What you will do
• A. Answer these questions from the pledge enrollment excerpt below:
(i) To which endpoint does the Registrar-Agent send the enroll-response?
(ii) What Content-Type does the pledge's enroll-status response have?
(iii) Which credentials does the pledge use to sign its response if verification fails?
• B. Does each statement agree with the pledge enrollment excerpt below? Answer yes or no and quote the words that decide it.
(i) When EST is used, the enroll-response includes the full certificate chain.
(ii) The reason field can be left out when enrollment succeeds.
(iii) If the LDevID certificate is verified successfully, the status property is set to false.

Text extract
=====

6.3.4. Pledge: Enrollment-Response Processing

The Registrar-Agent SHALL send the enroll-response to the pledge by HTTP POST to the endpoint: "/.well-known/brski/ser".

The Registrar-Agent enroll-response Content-Type header, when using EST [RFC7030] as enrollment protocol between the Registrar-Agent and the infrastructure is: application/pkcs7-mime. Note: It only contains the LDevID certificate for the pledge, not the certificate chain.

Upon reception, the pledge SHALL verify the received LDevID certificate. The pledge SHALL generate the enroll status and provide it in the response to the Registrar-Agent. If the verification of the LDevID certificate succeeds, the status property SHALL be set to "status": true, otherwise to "status": false

6.3.5. Pledge: Enrollment-Status Telemetry

The pledge MUST reply with a status telemetry message as defined in Section 5.9.4 of [RFC8995]. As for the other objects, the enroll-status is signed and results in a JSON-in-JWS object. If the pledge verified the received LDevID certificate successfully it SHALL sign the response using its new LDevID credentials as shown in Figure 18. In the failure case, the pledge SHALL use the available IDevID credentials. As the reason field is optional, it MAY be omitted in case of success.

The response has the Content-Type application/jose+json.

# The "pledge-enroll-status" telemetry in General JWS Serialization
  syntax
{
  "payload": "BASE64URL(pledge-enroll-status)",
  "signatures": [
    {
      "protected": "BASE64URL(UTF8(JWS Protected Header))",
      "signature": BASE64URL(JWS Signature)
    }
  ]
}

# Example: Decoded payload "pledge-enroll-status" representation
  in JSON syntax for success case
{
  "version": 1,
  "status": true,
  "reason": "Enrollment response successfully processed",
  "reason-context": {
    "pes-details": "JSON"

=====

Data shown
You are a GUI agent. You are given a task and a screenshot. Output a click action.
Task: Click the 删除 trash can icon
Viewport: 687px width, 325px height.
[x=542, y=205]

=====

Results for each task
• A.
(i) "/.well-known/brski/ser"
(ii) application/jose+json
(iii) The available IDevID credentials

• B.
(i) No: "It only contains the LDevID certificate for the pledge, not the certificate chain."
(ii) Yes: "As the reason field is optional, it MAY be omitted in case of success."
(iii) No: "If the verification of the LDevID certificate succeeds, the status property SHALL be set to "status": true"